Le virus Ebola réserve encore quelques surprises aux équipes qui l’étudient. L’épidémie qui a fait rage en Afrique de l’Ouest est désormais achevée. Mais deux ans après sa fin officielle, les infectiologues continuent de retrouver ses traces dans l’organisme des survivants. Plus précisément dans le sperme d’hommes qui ne présentent plus de symptômes, comme le montre une étude parue dans Open Forum Infectious Diseases.
Parmi les patients qui ont survécu au virus, à l’origine d’une fièvre hémorragique grave, plusieurs centaines sont suivis dans le cadre d’études scientifiques. Ici, les chercheurs de l’université de Caroline du Nord (Etats-Unis) ont examiné les fluides biologiques de 149 Libériens.
Des survivants en mauvais état
Le sperme de 13 de ces volontaires présente des traces détectables d’ARN appartenant au virus Ebola. Onze d’entre eux n’avaient pas présenté de symptômes depuis deux ans. Détail plus surprenant : certains hommes avaient livré des résultats négatifs lors de prélèvements précédents. Sans que les spécialistes puissent l’expliquer.
Quelques caractéristiques distinguent les survivants chez qui Ebola persiste.

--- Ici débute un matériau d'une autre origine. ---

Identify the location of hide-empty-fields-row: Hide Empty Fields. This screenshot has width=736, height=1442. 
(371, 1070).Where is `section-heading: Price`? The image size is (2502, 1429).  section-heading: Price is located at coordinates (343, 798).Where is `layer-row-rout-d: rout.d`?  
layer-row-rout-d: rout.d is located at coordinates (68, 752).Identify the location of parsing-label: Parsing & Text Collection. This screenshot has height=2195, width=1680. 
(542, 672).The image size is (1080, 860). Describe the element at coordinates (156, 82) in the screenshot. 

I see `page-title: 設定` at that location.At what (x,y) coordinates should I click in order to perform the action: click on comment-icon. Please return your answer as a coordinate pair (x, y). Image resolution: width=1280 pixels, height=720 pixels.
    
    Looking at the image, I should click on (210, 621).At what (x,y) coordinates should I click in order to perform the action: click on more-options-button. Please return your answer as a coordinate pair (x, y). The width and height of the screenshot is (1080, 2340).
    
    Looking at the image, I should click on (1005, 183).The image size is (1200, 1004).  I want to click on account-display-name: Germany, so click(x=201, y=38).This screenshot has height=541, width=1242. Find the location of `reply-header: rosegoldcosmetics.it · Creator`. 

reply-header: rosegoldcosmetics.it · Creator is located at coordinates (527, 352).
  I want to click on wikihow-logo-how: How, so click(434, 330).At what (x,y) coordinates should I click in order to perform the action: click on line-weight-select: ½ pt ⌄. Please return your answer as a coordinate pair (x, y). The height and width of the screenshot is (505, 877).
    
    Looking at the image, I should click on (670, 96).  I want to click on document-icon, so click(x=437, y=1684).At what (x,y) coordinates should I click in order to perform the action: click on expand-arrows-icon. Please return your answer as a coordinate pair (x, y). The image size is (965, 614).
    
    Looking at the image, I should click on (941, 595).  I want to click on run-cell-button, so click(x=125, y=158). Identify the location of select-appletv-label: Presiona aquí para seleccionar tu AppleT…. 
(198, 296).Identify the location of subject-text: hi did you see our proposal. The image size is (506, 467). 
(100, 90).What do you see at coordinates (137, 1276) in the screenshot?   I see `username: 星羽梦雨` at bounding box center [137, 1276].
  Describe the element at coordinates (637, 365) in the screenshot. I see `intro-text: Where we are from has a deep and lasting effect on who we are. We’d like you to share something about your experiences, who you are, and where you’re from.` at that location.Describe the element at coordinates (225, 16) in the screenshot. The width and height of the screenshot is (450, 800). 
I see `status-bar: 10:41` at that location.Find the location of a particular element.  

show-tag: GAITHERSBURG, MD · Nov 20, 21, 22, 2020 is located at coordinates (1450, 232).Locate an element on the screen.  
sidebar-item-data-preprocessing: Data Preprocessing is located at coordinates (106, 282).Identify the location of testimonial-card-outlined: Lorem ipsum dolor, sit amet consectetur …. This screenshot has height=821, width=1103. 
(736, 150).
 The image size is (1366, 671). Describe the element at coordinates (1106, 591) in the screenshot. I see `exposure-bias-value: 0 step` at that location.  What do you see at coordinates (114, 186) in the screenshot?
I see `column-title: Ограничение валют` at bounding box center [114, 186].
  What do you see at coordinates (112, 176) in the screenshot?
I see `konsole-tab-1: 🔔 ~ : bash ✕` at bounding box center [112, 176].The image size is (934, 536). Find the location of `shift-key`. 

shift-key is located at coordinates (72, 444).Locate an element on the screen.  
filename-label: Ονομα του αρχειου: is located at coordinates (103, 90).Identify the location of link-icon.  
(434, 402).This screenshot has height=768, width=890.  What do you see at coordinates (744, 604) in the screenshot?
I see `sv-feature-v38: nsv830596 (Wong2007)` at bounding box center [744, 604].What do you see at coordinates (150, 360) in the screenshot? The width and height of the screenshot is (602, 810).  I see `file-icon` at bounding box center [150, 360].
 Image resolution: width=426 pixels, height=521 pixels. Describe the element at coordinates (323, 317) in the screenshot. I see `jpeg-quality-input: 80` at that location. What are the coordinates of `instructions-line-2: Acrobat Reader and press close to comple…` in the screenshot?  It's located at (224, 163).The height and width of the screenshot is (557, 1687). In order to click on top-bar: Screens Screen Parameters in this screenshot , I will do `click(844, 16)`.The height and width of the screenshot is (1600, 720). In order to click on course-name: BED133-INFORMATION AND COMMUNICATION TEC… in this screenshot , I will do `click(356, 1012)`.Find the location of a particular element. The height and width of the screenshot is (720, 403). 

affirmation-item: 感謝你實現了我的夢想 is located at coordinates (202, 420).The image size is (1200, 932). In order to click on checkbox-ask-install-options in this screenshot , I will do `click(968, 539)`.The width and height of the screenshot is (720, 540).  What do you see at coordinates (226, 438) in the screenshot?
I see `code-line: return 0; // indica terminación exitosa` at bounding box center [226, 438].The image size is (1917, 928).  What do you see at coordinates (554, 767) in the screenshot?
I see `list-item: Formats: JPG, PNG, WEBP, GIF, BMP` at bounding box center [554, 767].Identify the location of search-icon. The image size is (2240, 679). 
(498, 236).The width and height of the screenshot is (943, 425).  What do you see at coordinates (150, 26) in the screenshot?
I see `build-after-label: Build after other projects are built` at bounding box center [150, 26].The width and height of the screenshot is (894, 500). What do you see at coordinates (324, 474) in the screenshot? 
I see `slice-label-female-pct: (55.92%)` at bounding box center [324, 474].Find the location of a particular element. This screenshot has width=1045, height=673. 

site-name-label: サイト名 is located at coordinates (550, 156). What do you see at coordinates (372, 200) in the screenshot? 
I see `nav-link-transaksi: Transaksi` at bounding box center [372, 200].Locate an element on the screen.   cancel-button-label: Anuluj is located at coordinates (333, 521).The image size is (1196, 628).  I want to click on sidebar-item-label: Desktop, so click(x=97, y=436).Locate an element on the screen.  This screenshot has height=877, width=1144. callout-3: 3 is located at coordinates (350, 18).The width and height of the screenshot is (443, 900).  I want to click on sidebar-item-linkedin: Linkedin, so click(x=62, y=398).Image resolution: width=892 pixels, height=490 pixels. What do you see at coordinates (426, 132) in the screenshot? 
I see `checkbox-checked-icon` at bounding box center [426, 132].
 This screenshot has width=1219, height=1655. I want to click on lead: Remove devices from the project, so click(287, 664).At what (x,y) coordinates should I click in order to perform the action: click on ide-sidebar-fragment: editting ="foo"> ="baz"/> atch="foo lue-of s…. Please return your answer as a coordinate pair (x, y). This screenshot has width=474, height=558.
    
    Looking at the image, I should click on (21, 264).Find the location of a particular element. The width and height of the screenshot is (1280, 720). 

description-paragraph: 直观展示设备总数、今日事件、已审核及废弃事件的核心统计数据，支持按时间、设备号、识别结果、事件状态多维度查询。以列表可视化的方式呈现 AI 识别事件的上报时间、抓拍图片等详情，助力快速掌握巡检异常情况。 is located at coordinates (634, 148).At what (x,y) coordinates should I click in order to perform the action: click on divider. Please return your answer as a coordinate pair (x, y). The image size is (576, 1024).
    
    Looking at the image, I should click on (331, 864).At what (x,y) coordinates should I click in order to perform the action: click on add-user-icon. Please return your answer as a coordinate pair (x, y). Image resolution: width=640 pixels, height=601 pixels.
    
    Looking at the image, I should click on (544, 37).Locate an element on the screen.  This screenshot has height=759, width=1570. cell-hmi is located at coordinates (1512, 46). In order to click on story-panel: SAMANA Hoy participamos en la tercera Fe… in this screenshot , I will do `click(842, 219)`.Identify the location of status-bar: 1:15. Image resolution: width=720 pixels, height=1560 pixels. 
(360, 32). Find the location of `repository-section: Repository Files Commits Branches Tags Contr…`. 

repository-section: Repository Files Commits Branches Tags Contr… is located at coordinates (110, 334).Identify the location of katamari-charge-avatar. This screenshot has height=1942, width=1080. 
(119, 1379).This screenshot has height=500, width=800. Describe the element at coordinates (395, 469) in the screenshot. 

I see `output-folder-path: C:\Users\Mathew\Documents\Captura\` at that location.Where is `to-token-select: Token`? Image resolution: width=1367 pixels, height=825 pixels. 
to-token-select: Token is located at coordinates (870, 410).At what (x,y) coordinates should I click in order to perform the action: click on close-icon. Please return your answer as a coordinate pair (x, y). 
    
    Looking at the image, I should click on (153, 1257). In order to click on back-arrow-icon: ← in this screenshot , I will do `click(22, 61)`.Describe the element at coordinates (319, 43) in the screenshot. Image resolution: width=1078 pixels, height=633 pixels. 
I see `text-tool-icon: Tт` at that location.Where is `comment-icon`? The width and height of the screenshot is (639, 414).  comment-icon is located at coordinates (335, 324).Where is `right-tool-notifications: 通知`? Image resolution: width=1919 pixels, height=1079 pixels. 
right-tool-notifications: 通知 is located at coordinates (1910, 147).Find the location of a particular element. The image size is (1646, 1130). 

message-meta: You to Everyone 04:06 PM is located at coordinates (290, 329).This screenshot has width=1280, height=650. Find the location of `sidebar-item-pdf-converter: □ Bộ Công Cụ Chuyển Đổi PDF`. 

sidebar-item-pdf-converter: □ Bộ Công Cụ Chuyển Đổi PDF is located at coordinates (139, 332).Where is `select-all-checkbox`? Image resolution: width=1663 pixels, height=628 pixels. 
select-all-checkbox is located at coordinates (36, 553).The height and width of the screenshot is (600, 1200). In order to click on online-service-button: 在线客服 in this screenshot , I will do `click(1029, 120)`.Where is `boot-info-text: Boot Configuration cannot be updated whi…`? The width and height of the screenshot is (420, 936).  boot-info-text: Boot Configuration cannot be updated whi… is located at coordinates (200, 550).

Plus âgés en moyenne, ils se plaignent plus souvent de douleurs et de troubles visuels. Rien d’étonnant à cela, puisque les trois quarts des patients souffrent de problèmes de santé alors que les symptômes ont disparu.
Les troubles visuels sont également fréquents chez les personnes qui ont survécu au virus. Une étude a même signalé que ceux-ci présentent des lésions au niveau de la rétine, qui constitue une zone de repli pour Ebola.
De nombreuses interrogations
A la manière des yeux, le sperme pourrait constituer un abri idéal pour le virus. Mais les conséquences d’une telle persistance ne sont pas encore connues. Ebola peut-il se réactiver plusieurs années après son introduction ? L’ARN viral peut-il contaminer d’autres personnes ?
La question se pose, étant donné que des cas de transmission sexuelle ont été documentés, tout comme des réactivations de l’infection. Mais les scientifiques ne savent toujours par si l’ARN est à l’origine de ces contaminations ou si un autre facteur entre en jeu.
Obtenir les réponses à ces interrogations est crucial, selon les chercheurs américains. Et pour cause : l’épidémie qui a eu lieu de 2013 à 2016 a infecté 30 000 personnes. Le réservoir potentiel est donc énorme.
Mais pour William Fischer, qui co-signe ces travaux, de telles observations doivent surtout faire évoluer la perception d’Ebola. « Ce n’est pas seulement une maladie aiguë, elle peut avoir des effets à long terme, avertit-il. Il devient clair que, chez certains survivants de sexe masculin, le virus peut persister dans les voies génitales sur de longues périodes. »
L’Organisation mondiale de la santé (OMS) elle-même devrait prêter un œil attentif à ces résultats. En 2016, l’agence sanitaire a recommandé aux survivants de s’abstenir de tout rapport sexuel pendant 12 mois, ou d’utiliser des préservatifs, tant que les tests ne sont pas négatifs. La date pourrait bien être repoussée, au vu de ces nouvelles données.